• _DOCUMENT TEXT_:
★ ★ ★ ★

You are viewing a plain text version of this content. The canonical link for it is here.
Posted to user@spark.apache.org by marc nicole <mk...@gmail.com> on 2022/04/19 11:27:45 UTC

Grouping and counting occurences of specific column rows

Hello guys,

I want to group by certain column attributes (e.g.,List<Column >
groupByQidAttributes) a dataset (initDataset) and then count the
occurrences of associated grouped rows, how do i achieve that neatly?
I tried through the following code:
Dataset<Row> groupedRowsDF = initDataset.withColumn("qidsFreqs", count("*").
over(Window.partitionBy(groupByQidAttributes.toArray(new Column[
groupByQidAttributes.size()])))); Is that OK to use for the purpose?

Re: Grouping and counting occurences of specific column rows

Posted by marc nicole <mk...@gmail.com>.
I don't want to groupBy since i want the rows separate for the subsequent
transformations. But i want to groupBy (i am using partitionBy here) using
many attributes while counting the frequency for each different group of
records (with respect to the the attributes first mentioned)

Le mar. 19 avr. 2022 à 14:06, Sean Owen <sr...@gmail.com> a écrit :

> Just .groupBy(...).count() ?
>
> On Tue, Apr 19, 2022 at 6:24 AM marc nicole <mk...@gmail.com> wrote:
>
>> Hello guys,
>>
>> I want to group by certain column attributes (e.g.,List<Column >
>> groupByQidAttributes) a dataset (initDataset) and then count the
>> occurrences of associated grouped rows, how do i achieve that neatly?

★ ★ ★ ★

• _WORK ITEM A_:
Rewrite the stretch of the mailing-list thread on grouping and counting rows from "Re: Grouping and" through "attributes first mentioned)", renaming "attributes" to "columns".
• _WORK ITEM B_:
Go on with the mailing-list thread on grouping and counting rows from the point where it stops.

• _COLLECTED MATERIAL_:

★ ★ ★ ★

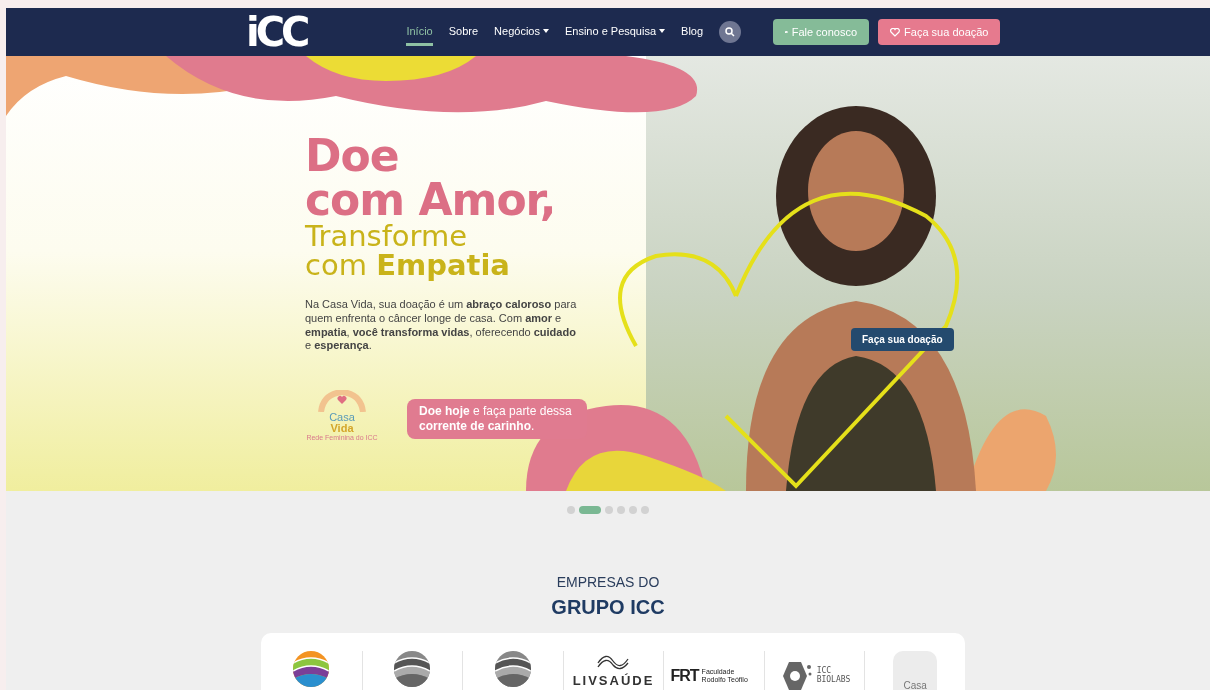 The height and width of the screenshot is (690, 1210). I want to click on heart-icon, so click(896, 32).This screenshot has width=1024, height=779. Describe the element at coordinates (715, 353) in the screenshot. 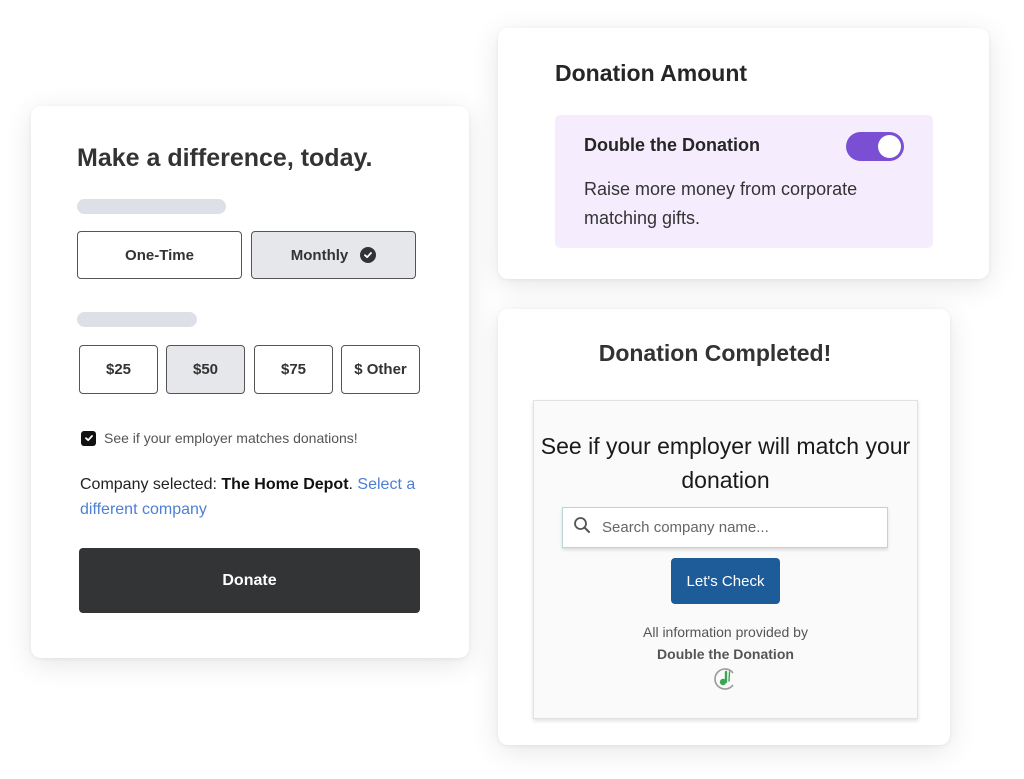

★ ★ ★ ★

• _TASK OUTPUT A_:
Re: Grouping and counting occurences of specific column rows

Posted by marc nicole <mk...@gmail.com>.
I don't want to groupBy since i want the rows separate for the subsequent
transformations. But i want to groupBy (i am using partitionBy here) using
many columns while counting the frequency for each different group of
records (with respect to the the columns first mentioned)

• _TASK OUTPUT B_:
>> I tried through the following code:
>> Dataset<Row> groupedRowsDF = initDataset.withColumn("qidsFreqs", count(
>> "*").over(Window.partitionBy(groupByQidAttributes.toArray(new Column[
>> groupByQidAttributes.size()])))); Is that OK to use for the purpose?
>>
>>

Re: Grouping and counting occurences of specific column rows

Posted by Sean Owen <sr...@gmail.com>.
Just .groupBy(...).count() ?

On Tue, Apr 19, 2022 at 6:24 AM marc nicole <mk...@gmail.com> wrote:

> Hello guys,
>
> I want to group by certain column attributes (e.g.,List<Column >
> groupByQidAttributes) a dataset (initDataset) and then count the
> occurrences of associated grouped rows, how do i achieve that neatly?
> I tried through the following code:
> Dataset<Row> groupedRowsDF = initDataset.withColumn("qidsFreqs", count("*"
> ).over(Window.partitionBy(groupByQidAttributes.toArray(new Column[
> groupByQidAttributes.size()])))); Is that OK to use for the purpose?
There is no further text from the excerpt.